Is childhood cancer hereditary — did we cause this?

Most childhood cancers are not inherited. Roughly 5–10% of cases are linked to an inherited gene change passed down from a parent — the remaining 90–95% arise from random errors that occur during the child's own cell division, or from factors that alter cell DNA during development in the womb or early childhood. This means that in the vast majority of cases, neither parent did anything to cause the cancer. When an inherited genetic factor is involved, it is typically identified through genetic counselling, and the family is guided on monitoring and screening options.

No. This is one of the most painful questions parents carry, and the answer is clear: you did not cause your child's cancer. Childhood cancer is not caused by anything a parent did or did not do during pregnancy or after birth. The overwhelming majority of childhood cancers arise from spontaneous changes in cell DNA that happen before birth or in early childhood — changes that are beyond any parent's control. Feeling guilt and self-blame is a very common and understandable response to a devastating diagnosis, but there is no scientific basis for it. Your energy is better spent on treatment and being present for your child — and our team walks every step of this journey with you.

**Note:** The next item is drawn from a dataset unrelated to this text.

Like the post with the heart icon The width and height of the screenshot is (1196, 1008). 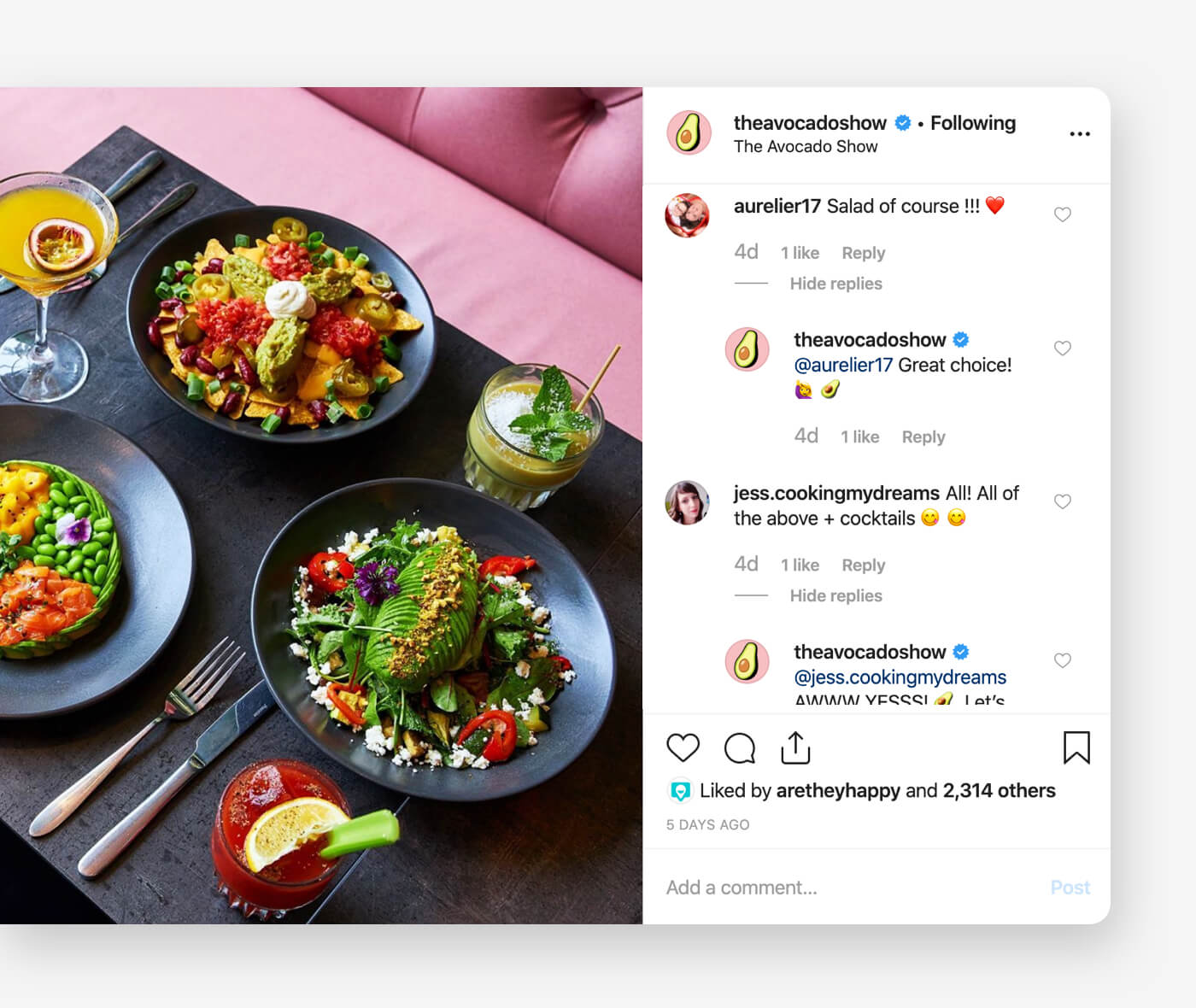point(683,747)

Every cancer involves mutations — changes in a cell's DNA that cause it to grow without stopping. In childhood cancer, most of these mutations are “somatic” (also called acquired): they arise in a single cell during the child's development and are not present in the parents' genes. A hereditary or “germline” mutation is different — it is present in every cell of the body from birth because it was inherited from a parent's egg or sperm. Germline mutations can predispose a child to certain cancers, but having the mutation does not guarantee cancer will develop. Genetic counselling can identify whether a germline mutation is present and what it means for the family.

A small number of childhood cancers are more strongly associated with inherited predisposition syndromes. For example, children with Down syndrome (trisomy 21) have a higher risk of developing leukemia. Retinoblastoma — a cancer of the eye — has a hereditary form caused by a mutation in the RB1 gene. Li–Fréaumeni syndrome, caused by a TP53 mutation, is associated with several childhood cancers including brain tumours, bone sarcomas, and adrenal cancers. Neurofibromatosis type 1 (NF1) increases the risk of certain nerve-sheath tumours. It is important to note that having these conditions raises risk — it does not make cancer inevitable, and not all children with these syndromes develop cancer.

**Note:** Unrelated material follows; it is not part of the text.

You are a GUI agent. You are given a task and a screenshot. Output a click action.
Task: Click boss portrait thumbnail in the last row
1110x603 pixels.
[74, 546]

Whether family members need testing depends on the specific cancer, the child's age at diagnosis, and whether there is a pattern of related cancers in the family. A genetic counsellor — a specialist trained to evaluate cancer family history — will review this with you in detail. As a general guide, genetic evaluation of the family is considered when: the same or related cancers appear in multiple close relatives; a relative developed cancer at an unusually young age (particularly before 50); or the child's cancer type is known to have a hereditary form. At CION, we can refer families to appropriate genetic counselling services and coordinate follow-up care.

In most cases, a sibling's risk is not meaningfully elevated above the general population, because most childhood cancers are not inherited. If a hereditary mutation is identified in the child with cancer, siblings can be tested to see whether they carry the same mutation. If they do, this does not mean they will develop cancer — it means they benefit from closer monitoring and early-detection measures. Decisions about testing siblings, particularly younger children, are guided by the type of mutation and what protective actions are available. A genetic counsellor will help the family understand the specific implications for each family member.